Supplied material.
************

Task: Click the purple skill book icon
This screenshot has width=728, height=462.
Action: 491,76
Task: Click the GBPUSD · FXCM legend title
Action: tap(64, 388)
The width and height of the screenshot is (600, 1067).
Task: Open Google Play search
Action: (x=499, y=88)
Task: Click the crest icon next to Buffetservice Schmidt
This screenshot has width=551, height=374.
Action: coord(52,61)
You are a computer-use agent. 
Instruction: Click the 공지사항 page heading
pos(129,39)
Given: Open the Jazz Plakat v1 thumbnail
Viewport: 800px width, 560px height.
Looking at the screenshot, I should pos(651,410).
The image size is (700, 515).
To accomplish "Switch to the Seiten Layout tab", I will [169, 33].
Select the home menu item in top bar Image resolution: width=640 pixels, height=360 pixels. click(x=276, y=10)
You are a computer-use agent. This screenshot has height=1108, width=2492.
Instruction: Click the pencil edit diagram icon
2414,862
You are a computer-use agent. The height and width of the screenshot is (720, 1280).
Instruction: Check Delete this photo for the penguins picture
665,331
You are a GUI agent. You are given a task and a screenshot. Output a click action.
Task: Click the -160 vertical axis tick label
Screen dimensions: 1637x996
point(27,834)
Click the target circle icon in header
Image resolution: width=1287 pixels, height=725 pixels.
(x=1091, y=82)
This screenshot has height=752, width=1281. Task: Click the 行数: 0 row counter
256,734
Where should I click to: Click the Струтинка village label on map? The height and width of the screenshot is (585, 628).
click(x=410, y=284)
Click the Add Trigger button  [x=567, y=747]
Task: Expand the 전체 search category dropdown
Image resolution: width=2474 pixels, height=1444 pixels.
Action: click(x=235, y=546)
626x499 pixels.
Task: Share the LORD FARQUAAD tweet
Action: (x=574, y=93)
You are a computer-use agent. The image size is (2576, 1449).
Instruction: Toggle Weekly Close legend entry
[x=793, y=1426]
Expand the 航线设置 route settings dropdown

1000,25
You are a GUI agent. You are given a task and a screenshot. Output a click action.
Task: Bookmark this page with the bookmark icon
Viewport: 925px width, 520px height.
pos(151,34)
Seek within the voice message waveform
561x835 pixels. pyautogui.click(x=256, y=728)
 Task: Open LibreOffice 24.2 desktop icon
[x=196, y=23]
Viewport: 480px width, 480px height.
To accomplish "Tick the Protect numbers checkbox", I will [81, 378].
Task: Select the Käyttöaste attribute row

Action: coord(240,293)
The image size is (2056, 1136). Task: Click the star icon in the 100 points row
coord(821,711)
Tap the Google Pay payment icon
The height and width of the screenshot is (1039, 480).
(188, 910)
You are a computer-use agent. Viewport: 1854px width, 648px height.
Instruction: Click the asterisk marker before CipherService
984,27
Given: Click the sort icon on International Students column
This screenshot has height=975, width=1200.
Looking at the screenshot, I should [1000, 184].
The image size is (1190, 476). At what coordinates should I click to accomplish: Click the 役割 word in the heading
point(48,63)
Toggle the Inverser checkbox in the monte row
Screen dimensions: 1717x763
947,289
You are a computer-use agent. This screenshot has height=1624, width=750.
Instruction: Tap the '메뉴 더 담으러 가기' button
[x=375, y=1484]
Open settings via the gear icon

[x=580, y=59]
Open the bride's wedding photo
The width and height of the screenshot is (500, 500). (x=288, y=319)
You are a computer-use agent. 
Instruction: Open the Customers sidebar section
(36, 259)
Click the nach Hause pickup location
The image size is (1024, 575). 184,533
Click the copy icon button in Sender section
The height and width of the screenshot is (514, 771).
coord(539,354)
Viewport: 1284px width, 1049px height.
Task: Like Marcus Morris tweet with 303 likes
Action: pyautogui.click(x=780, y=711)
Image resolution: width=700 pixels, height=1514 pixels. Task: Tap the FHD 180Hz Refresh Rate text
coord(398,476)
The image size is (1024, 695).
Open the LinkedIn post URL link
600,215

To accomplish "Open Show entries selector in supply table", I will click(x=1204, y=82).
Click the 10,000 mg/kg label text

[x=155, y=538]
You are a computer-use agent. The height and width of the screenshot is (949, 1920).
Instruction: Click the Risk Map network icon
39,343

************

Written exercise. Copy each line of the items above that contains the word "search".

The solution.
Task: Open Google Play search
Task: Expand the 전체 search category dropdown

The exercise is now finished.